The generating of the natural language composite embeddings may include generating, by the natural language composite embedding generation module, natural language embeddings which are the embeddings of the training natural language text using a natural language embedding model, extracting the key words of the training natural language text using a key word extraction model, generating key word embeddings which are the embeddings of the key words using the natural language embedding model, and generating the natural language composite embeddings on the basis of the natural language embeddings and the key word embeddings.

The method may further include updating, by the image composite embedding generation module, parameters of the image embedding model and the key object embedding model on the basis of errors of the multimodal similarities.

The method may further include updating, by the natural language composite embedding generation module, parameters of the natural language embedding model on the basis of errors of the multimodal similarities.

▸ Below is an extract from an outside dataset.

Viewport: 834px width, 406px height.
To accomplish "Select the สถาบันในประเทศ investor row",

The present invention relates to a device and method for extracting a multimodal object on the basis of composite embedding to extract an image object having the same meaning as a natural language in a multimodal environment on the basis of composite embedding using deep learning. More specifically, a device and method for extracting a multimodal object on the basis of composite embedding, which generate a natural language embedding including an overall sentence embedding and key word embedding information of a natural language, generate an image embedding including overall image embedding and key object embedding information of an image to be extracted, and extract an image that is most closely related to the natural language from a large number of images using the natural language embedding and the image embedding.

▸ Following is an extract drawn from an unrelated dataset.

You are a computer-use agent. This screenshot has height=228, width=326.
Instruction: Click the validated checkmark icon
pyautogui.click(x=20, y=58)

Advantages and features of the present invention and methods of achieving them will become clear with reference to exemplary embodiments described below in detail in conjunction with the accompanying drawings. However, the present invention is not limited to the embodiments disclosed below and may be implemented in various different forms. The embodiments are provided only to make the disclosure of the present invention complete and fully convey the scope of the present invention to those skilled in the technical field to which the present invention pertains, and the present invention is only defined by the scope of the claims. Meanwhile, terminology used herein is for describing the embodiments and is not intended to limit the present invention. In this specification, singular forms also include plural forms unless specifically stated otherwise. As used herein, “comprise” and/or “comprising” do not preclude the presence or addition of one or more components, steps, operations, and/or elements other than stated components, steps, operations, and/or elements.

Although the terms “first,” “second,” and the like may be used to describe various components, the components are not limited by the terms. These terms are only used to distinguish one component from others. For example, without departing the scope of the present invention, a first component may be named a second component, and similarly, a second component may be named a first component.

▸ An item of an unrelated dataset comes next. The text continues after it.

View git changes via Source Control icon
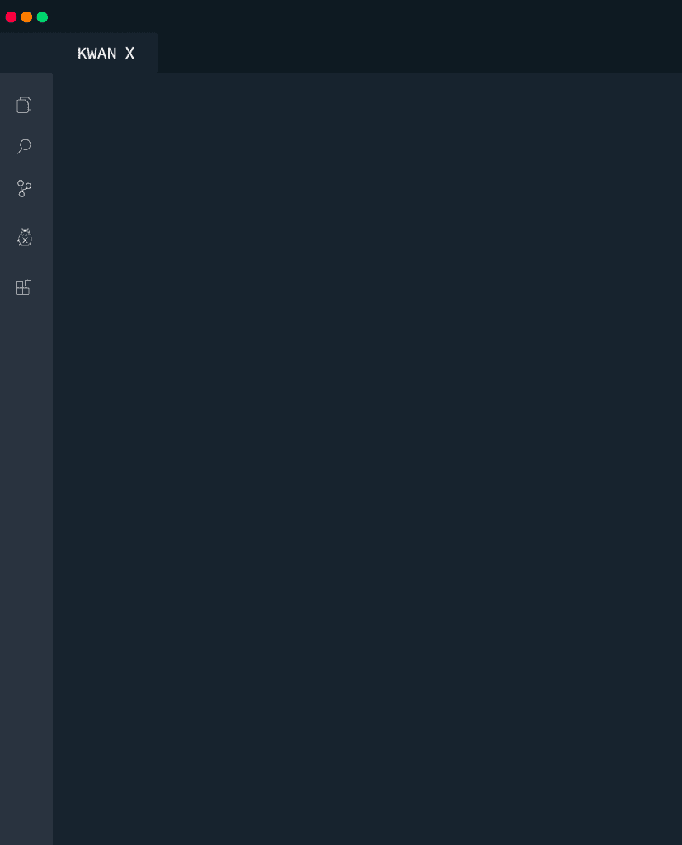 (x=24, y=189)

When a component is referred to as being “connected” or “coupled” to another component, it should be understood that the two components may be directly coupled or connected to each other, or still another component may be interposed therebetween. On the other hand, when a component is referred to as being “directly connected” or “directly coupled” to another component, it should be understood that there is no intermediate component. Other expressions describing relationships between components, such as “between,” “directly between,” “neighboring,” “directly neighboring,” and the like, should be similarly interpreted.

In describing the present invention, detailed description of related well-known technology that is determined to unnecessarily obscure the subject matter of the present invention will be omitted.

Hereinafter, exemplary embodiments of the present invention will be described in detail with reference to the accompanying drawings. In describing the present invention, to facilitate overall understanding, the same reference numeral will be used for the same element throughout the drawings.

The present specification discloses a device and method for extracting a multimodal object on the basis of composite embedding to recognize an image having a meaning related to a natural language from the natural language and image data using a composite embedding-based deep learning model.

Functions of modules included in a device for extracting a multimodal object on the basis of composite embedding will be described below with reference to.

is a block diagram of a device for extracting a multimodal object on the basis of composite embedding according to a first exemplary embodiment of the present invention,is a diagram illustrating an image composite embedding generation process of an image composite embedding generation module according to the first exemplary embodiment of the present invention, andis a diagram illustrating a natural language composite embedding generation process of a natural language composite embedding generation module according to the first exemplary embodiment of the present invention.

Functions of a devicefor extracting a multimodal object on the basis of composite embedding according to the first exemplary embodiment of the present invention will be described below with reference to.

Referring to, the devicefor extracting a multimodal object on the basis of composite embedding according to the exemplary embodiment of the present invention includes a training data storage, a training data extraction module, an image composite embedding generation module, a natural language composite embedding generation module, a multimodal similarity measurement module, and an error measurement module. The devicefor extracting a multimodal object on the basis of composite embedding shown inis in accordance with the exemplary embodiment, and components of the devicefor extracting a multimodal object on the basis of composite embedding according to the present invention are not limited to the embodiment shown inand may be added, changed, or removed as necessary.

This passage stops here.